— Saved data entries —
= = = =

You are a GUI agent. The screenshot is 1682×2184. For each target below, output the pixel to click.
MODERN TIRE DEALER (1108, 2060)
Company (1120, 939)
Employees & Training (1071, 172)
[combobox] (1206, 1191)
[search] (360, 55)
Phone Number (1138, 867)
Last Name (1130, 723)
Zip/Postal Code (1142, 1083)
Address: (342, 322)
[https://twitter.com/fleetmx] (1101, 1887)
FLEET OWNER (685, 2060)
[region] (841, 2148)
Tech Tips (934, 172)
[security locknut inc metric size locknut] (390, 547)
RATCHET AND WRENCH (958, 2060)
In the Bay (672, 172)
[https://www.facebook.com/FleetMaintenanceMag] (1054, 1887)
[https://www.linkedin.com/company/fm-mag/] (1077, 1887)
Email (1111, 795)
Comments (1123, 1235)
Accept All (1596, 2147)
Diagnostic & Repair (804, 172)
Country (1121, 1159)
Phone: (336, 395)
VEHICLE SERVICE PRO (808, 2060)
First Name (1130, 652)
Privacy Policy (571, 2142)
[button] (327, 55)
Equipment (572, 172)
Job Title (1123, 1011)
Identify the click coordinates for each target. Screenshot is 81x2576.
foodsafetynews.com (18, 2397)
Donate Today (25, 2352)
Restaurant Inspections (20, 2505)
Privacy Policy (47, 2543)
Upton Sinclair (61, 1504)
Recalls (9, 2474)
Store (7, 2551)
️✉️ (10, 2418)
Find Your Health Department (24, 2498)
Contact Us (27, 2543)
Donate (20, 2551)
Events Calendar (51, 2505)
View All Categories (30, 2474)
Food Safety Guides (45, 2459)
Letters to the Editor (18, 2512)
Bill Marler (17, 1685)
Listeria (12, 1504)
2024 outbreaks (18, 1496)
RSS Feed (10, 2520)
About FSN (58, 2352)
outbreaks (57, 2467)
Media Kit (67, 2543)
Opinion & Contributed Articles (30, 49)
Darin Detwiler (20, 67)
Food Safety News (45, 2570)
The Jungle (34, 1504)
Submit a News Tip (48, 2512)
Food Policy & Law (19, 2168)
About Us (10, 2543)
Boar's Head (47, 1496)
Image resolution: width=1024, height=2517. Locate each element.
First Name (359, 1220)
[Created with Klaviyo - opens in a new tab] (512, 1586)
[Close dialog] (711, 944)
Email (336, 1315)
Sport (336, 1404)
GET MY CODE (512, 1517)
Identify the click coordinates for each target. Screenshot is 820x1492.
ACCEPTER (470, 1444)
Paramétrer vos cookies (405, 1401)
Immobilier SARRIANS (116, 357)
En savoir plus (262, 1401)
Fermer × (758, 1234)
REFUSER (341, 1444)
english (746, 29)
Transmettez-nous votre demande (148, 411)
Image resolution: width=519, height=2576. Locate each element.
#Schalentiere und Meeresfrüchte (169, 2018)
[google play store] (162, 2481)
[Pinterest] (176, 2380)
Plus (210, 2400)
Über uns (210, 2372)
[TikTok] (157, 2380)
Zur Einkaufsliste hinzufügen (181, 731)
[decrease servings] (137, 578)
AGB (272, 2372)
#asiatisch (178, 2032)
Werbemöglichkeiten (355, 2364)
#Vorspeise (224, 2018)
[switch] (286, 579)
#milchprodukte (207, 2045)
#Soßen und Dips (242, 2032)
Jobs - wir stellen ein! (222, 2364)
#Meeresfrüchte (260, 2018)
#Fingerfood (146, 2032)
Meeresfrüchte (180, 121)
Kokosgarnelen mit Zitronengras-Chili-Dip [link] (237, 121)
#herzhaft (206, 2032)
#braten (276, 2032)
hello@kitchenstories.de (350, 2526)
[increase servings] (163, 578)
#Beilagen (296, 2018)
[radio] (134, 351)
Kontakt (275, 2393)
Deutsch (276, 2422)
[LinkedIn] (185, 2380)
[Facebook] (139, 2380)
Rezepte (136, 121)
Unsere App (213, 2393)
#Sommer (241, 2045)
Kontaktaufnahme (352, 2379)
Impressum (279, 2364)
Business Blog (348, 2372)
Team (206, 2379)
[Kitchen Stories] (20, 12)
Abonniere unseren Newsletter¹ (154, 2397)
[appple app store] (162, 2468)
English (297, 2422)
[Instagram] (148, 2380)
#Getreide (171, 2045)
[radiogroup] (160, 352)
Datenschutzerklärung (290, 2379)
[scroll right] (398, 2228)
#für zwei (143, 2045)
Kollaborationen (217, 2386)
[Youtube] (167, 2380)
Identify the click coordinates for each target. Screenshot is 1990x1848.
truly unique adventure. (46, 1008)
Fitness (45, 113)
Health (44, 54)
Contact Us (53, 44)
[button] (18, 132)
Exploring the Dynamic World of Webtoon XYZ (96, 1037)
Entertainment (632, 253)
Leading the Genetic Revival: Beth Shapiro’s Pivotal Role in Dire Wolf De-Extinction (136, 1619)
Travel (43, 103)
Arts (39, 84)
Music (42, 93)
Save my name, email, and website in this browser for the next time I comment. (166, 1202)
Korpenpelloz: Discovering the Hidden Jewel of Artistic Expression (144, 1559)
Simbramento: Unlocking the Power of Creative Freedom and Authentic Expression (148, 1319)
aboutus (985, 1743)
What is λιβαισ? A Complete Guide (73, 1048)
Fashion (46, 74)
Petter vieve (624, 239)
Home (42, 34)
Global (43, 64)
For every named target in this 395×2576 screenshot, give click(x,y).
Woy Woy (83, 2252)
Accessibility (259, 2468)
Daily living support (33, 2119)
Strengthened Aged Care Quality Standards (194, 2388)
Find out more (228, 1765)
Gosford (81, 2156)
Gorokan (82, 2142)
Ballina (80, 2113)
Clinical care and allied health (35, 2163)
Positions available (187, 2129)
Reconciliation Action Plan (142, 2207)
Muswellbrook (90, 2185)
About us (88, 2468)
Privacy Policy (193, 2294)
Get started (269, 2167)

= = = =

— Problem statement —
Restate the records above word for word.

— Response —
You are a GUI agent. The screenshot is 1682×2184. For each target below, output the pixel to click.
MODERN TIRE DEALER (1108, 2060)
Company (1120, 939)
Employees & Training (1071, 172)
[combobox] (1206, 1191)
[search] (360, 55)
Phone Number (1138, 867)
Last Name (1130, 723)
Zip/Postal Code (1142, 1083)
Address: (342, 322)
[https://twitter.com/fleetmx] (1101, 1887)
FLEET OWNER (685, 2060)
[region] (841, 2148)
Tech Tips (934, 172)
[security locknut inc metric size locknut] (390, 547)
RATCHET AND WRENCH (958, 2060)
In the Bay (672, 172)
[https://www.facebook.com/FleetMaintenanceMag] (1054, 1887)
[https://www.linkedin.com/company/fm-mag/] (1077, 1887)
Email (1111, 795)
Comments (1123, 1235)
Accept All (1596, 2147)
Diagnostic & Repair (804, 172)
Country (1121, 1159)
Phone: (336, 395)
VEHICLE SERVICE PRO (808, 2060)
First Name (1130, 652)
Privacy Policy (571, 2142)
[button] (327, 55)
Equipment (572, 172)
Job Title (1123, 1011)
Identify the click coordinates for each target. Screenshot is 81x2576.
foodsafetynews.com (18, 2397)
Donate Today (25, 2352)
Restaurant Inspections (20, 2505)
Privacy Policy (47, 2543)
Upton Sinclair (61, 1504)
Recalls (9, 2474)
Store (7, 2551)
️✉️ (10, 2418)
Find Your Health Department (24, 2498)
Contact Us (27, 2543)
Donate (20, 2551)
Events Calendar (51, 2505)
View All Categories (30, 2474)
Food Safety Guides (45, 2459)
Letters to the Editor (18, 2512)
Bill Marler (17, 1685)
Listeria (12, 1504)
2024 outbreaks (18, 1496)
RSS Feed (10, 2520)
About FSN (58, 2352)
outbreaks (57, 2467)
Media Kit (67, 2543)
Opinion & Contributed Articles (30, 49)
Darin Detwiler (20, 67)
Food Safety News (45, 2570)
The Jungle (34, 1504)
Submit a News Tip (48, 2512)
Food Policy & Law (19, 2168)
About Us (10, 2543)
Boar's Head (47, 1496)
Image resolution: width=1024, height=2517. Locate each element.
First Name (359, 1220)
[Created with Klaviyo - opens in a new tab] (512, 1586)
[Close dialog] (711, 944)
Email (336, 1315)
Sport (336, 1404)
GET MY CODE (512, 1517)
Identify the click coordinates for each target. Screenshot is 820x1492.
ACCEPTER (470, 1444)
Paramétrer vos cookies (405, 1401)
Immobilier SARRIANS (116, 357)
En savoir plus (262, 1401)
Fermer × (758, 1234)
REFUSER (341, 1444)
english (746, 29)
Transmettez-nous votre demande (148, 411)
Image resolution: width=519, height=2576. Locate each element.
#Schalentiere und Meeresfrüchte (169, 2018)
[google play store] (162, 2481)
[Pinterest] (176, 2380)
Plus (210, 2400)
Über uns (210, 2372)
[TikTok] (157, 2380)
Zur Einkaufsliste hinzufügen (181, 731)
[decrease servings] (137, 578)
AGB (272, 2372)
#asiatisch (178, 2032)
Werbemöglichkeiten (355, 2364)
#Vorspeise (224, 2018)
[switch] (286, 579)
#milchprodukte (207, 2045)
#Soßen und Dips (242, 2032)
Jobs - wir stellen ein! (222, 2364)
#Meeresfrüchte (260, 2018)
#Fingerfood (146, 2032)
Meeresfrüchte (180, 121)
Kokosgarnelen mit Zitronengras-Chili-Dip [link] (237, 121)
#herzhaft (206, 2032)
#braten (276, 2032)
hello@kitchenstories.de (350, 2526)
[increase servings] (163, 578)
#Beilagen (296, 2018)
[radio] (134, 351)
Kontakt (275, 2393)
Deutsch (276, 2422)
[LinkedIn] (185, 2380)
[Facebook] (139, 2380)
Rezepte (136, 121)
Unsere App (213, 2393)
#Sommer (241, 2045)
Kontaktaufnahme (352, 2379)
Impressum (279, 2364)
Business Blog (348, 2372)
Team (206, 2379)
[Kitchen Stories] (20, 12)
Abonniere unseren Newsletter¹ (154, 2397)
[appple app store] (162, 2468)
English (297, 2422)
[Instagram] (148, 2380)
#Getreide (171, 2045)
[radiogroup] (160, 352)
Datenschutzerklärung (290, 2379)
[scroll right] (398, 2228)
#für zwei (143, 2045)
Kollaborationen (217, 2386)
[Youtube] (167, 2380)
Identify the click coordinates for each target. Screenshot is 1990x1848.
truly unique adventure. (46, 1008)
Fitness (45, 113)
Health (44, 54)
Contact Us (53, 44)
[button] (18, 132)
Exploring the Dynamic World of Webtoon XYZ (96, 1037)
Entertainment (632, 253)
Leading the Genetic Revival: Beth Shapiro’s Pivotal Role in Dire Wolf De-Extinction (136, 1619)
Travel (43, 103)
Arts (39, 84)
Music (42, 93)
Save my name, email, and website in this browser for the next time I comment. (166, 1202)
Korpenpelloz: Discovering the Hidden Jewel of Artistic Expression (144, 1559)
Simbramento: Unlocking the Power of Creative Freedom and Authentic Expression (148, 1319)
aboutus (985, 1743)
What is λιβαισ? A Complete Guide (73, 1048)
Fashion (46, 74)
Petter vieve (624, 239)
Home (42, 34)
Global (43, 64)
For every named target in this 395×2576 screenshot, give click(x,y).
Woy Woy (83, 2252)
Accessibility (259, 2468)
Daily living support (33, 2119)
Strengthened Aged Care Quality Standards (194, 2388)
Find out more (228, 1765)
Gosford (81, 2156)
Gorokan (82, 2142)
Ballina (80, 2113)
Clinical care and allied health (35, 2163)
Positions available (187, 2129)
Reconciliation Action Plan (142, 2207)
Muswellbrook (90, 2185)
About us (88, 2468)
Privacy Policy (193, 2294)
Get started (269, 2167)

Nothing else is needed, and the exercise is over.